Kaljulaid supports conservative economic policies, but is on record with having a liberal outlook on social issues such as LGBT rights and immigration. In interviews for Estonian media ahead of the vote, she mentioned the gender pay gap as a big problem in Estonia

In foreign policy she has backed the views of the outgoing President Toomas Hendrik Ilves that Russia should be deterred at Nato’s borders while the EU should keep sanctions against Moscow, even if the sanctions have “not worked thus far", she told ETV television on October 2. Estonia, like other Baltic states, has grown wary of Russia after the Crimean crisis in 2014.

The post of president is largely ceremonial in Estonia, but Kaljulaid will take over from Ilves, who has managed to become a high profile representative of the small Baltic state. He has made the presidential palace a seat of power - particularly in terms of foreign policy - meaning the post has gained in importance for parties struggling to stamp their authority on the fractured political scene.

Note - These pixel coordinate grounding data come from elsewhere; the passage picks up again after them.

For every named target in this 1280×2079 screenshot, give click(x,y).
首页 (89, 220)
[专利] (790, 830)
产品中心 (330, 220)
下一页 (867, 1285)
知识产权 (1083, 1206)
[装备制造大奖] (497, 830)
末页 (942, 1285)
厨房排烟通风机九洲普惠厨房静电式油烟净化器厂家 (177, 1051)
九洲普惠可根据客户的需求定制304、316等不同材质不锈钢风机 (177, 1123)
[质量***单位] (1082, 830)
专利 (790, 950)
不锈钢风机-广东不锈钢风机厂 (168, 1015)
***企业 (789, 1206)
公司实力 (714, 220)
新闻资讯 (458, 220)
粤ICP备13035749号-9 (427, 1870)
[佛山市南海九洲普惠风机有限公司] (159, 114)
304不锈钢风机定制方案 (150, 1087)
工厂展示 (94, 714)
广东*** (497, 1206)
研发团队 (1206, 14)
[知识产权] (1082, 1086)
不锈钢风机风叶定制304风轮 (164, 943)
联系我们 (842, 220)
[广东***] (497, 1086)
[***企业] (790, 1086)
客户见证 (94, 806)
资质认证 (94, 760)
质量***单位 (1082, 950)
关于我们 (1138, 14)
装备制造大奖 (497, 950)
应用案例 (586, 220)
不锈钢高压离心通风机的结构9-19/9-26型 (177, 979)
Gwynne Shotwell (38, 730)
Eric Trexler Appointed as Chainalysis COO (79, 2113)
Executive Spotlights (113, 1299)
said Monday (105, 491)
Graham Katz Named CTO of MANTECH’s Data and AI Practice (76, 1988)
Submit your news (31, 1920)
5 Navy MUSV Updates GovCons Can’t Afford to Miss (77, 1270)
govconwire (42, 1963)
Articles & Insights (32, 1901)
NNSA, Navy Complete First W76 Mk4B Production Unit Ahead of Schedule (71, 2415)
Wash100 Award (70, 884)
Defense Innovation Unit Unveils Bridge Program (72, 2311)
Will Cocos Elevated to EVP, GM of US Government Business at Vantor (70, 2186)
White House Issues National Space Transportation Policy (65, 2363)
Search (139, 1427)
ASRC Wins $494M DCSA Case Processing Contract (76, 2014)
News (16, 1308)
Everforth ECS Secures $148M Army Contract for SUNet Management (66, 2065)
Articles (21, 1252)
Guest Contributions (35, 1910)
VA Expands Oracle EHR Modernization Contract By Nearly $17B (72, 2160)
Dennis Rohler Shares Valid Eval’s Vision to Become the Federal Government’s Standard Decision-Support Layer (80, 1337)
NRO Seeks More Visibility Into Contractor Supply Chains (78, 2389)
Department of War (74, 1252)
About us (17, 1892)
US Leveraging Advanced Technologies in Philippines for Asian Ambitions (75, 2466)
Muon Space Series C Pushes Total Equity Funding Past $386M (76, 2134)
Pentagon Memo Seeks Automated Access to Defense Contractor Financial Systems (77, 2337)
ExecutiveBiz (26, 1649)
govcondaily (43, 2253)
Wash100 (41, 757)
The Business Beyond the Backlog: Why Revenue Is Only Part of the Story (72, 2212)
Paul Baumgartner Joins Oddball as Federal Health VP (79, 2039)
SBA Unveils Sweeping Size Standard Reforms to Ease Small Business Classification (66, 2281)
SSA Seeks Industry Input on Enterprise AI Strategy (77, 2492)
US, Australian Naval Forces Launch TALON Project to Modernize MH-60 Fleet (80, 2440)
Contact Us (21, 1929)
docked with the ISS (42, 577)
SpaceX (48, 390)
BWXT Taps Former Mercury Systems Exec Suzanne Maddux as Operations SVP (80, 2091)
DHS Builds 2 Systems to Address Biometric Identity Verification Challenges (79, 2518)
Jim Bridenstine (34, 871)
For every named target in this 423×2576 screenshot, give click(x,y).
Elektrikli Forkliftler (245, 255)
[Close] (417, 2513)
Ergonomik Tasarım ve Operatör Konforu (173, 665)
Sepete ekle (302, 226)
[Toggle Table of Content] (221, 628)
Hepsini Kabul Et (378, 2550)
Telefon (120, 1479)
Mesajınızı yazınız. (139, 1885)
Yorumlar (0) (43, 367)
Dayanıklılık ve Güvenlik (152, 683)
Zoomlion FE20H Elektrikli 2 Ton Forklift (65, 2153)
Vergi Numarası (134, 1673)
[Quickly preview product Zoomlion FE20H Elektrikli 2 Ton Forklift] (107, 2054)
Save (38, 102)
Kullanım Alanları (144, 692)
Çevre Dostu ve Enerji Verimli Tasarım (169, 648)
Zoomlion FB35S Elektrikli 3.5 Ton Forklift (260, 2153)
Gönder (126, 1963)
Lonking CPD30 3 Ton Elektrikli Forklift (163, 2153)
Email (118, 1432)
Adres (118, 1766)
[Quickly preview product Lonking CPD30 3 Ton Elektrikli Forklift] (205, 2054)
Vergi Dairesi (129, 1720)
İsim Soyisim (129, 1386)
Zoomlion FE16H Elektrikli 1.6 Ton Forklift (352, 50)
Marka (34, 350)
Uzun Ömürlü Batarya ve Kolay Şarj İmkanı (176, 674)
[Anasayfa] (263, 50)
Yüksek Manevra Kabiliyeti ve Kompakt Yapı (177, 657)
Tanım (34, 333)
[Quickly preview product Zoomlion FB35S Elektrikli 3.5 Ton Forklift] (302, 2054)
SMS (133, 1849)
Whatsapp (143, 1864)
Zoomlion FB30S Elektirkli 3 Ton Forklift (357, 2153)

Ilves has especially been vocal in the context of renewed tensions in Eastern Europe since Russia's conflict with Ukraine launched in 2014. At times of internal political tensions, Ilves has also acted as catalyst for agreement, as was the case during government coalition talks after the election of 2015, which produced the current rainbow coalition.

Kaljulaid will be sworn in on October 10. Priot to the vote on October 3, a group of MPs submitted a proposal for an amendment in the Estonian constittion to introduce direct election of the president.